Studies of uterine secretions and products of primary cultures of endometrial cells in pigs.

The uterus plays a central role in the reproductive biology of mammals. Adaptation of the uterus from an oviparous to a viviparous nature required changes that involved production of a uterine environment that could support the development of the embryo and fetus. Production of a suitable environment includes the synthesis and secretion of products by the uterine endometrium. However, the uterine endometrium is not a single homogeneous unit, but rather consists of several cell populations. Recent accomplishments in cell culture techniques provide a means for examining the contributions and secretory control of different endometrial cell populations. Furthermore, it is possible to recombine specific cell types to study their interaction. It is clear that the luminal epithelium, glandular epithelium and endometrial stroma produce different secretory products.

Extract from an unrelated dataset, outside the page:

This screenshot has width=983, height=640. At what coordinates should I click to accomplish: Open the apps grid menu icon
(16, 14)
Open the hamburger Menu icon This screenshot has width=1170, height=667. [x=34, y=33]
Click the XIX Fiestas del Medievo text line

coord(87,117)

Some secretions (for example uteroferrin) are secreted by only one cell type; others (for example prostaglandins, PGs) are secreted by all types of cell. There is much to be learned about the functions and regulations of endometrial secretions and there are important aspects of the role of the endometrium in pregnancy that present concepts do not address. For example, there is no explanation for the required synchrony between the embryo and uterus before day 10 and the implications of control of the uterine environment by progesterone from day 4 to day 10 are not understood. Almost all of the uterine secretory proteins are produced after day 10. In this review, we consider the protein and prostaglandin products from the different cell populations of the pig endometrium and propose a model to explain the integration of multiple sources of PGs and multiple regulators of PG secretion. Our purpose is to facilitate a more complete understanding of the individual uterine cell populations and a better understanding of how these cell types interact to function as a complete unit.